Chester Co. – Just ahead of a critical state DEP public hearing tonight on a proposed reroute of the disaster-plagued Mariner East 2 (ME2) pipeline, a new report from the advocacy group Food & Water Watch was released  highlighting the numerous harms and hazards associated with the buildout of the natural gas liquids industry in Pennsylvania and across the country. Many of the hazards detailed in the report have been exemplified in the ill-fated ongoing construction of ME2.

Among the key findings of the report:

  • The natural gas glut is fueling increased NGL exports and more unnecessary petrochemical and plastics facilities;
  • The cheap oversupply of NGLs has led to an infrastructure buildout frenzy, especially in wet gas-rich areas like Pennsylvania and Appalachia;
  • NGLs and NGL infrastructure are notoriously dangerous to public health and safety;
  • Petrochemical plants are disproportionately sited in or near low-income communities and communities of color. 

“The Mariner East 2 pipeline is a prime example of the unacceptable, potentially catastrophic harms that natural gas liquids infrastructure can and often do levy on the frontline communities that are faced with the most direct impacts of this industry. Leaks of natural gas liquids often go undetected because sulfur-based odorants aren’t added to pipelines. This means that extremely flammable natural gas liquids can be exceptionally dangerous and lead to explosions, fire and even death. As our research shows, the hazardous impacts of this industry are not limited to the communities where infrastructure is sited. Natural gas liquids buildout results in petrochemical harms, plastics pollution and fossil fuel-driven climate chaos that impacts the entire world.”

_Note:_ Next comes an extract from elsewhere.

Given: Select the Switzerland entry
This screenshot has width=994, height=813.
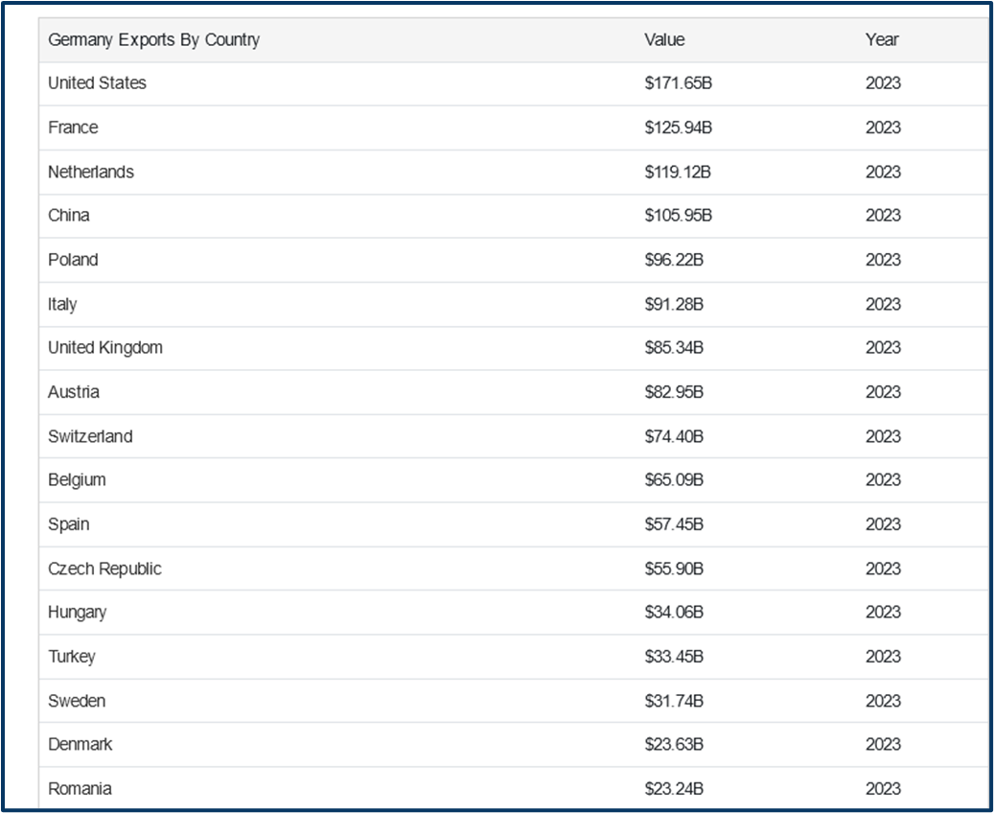Looking at the screenshot, I should (90, 436).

Alison Grass, research director at Food & Water Watch

The proposal under consideration in the Pennsylvania DEP hearing tonight was made by Sunoco, the pipeline owner, as it seeks to avoid a costly reroute directive made by the DEP. Sonoco was forced to halt construction near Marsh Creek Lake and reroute the pipeline path after a serious spill during construction last August contaminated the lake with thousands of gallons of toxic drilling sludge. Sunoco’s alternative proposal for the required reroute would take the pipeline ever closer to the lake than the original path.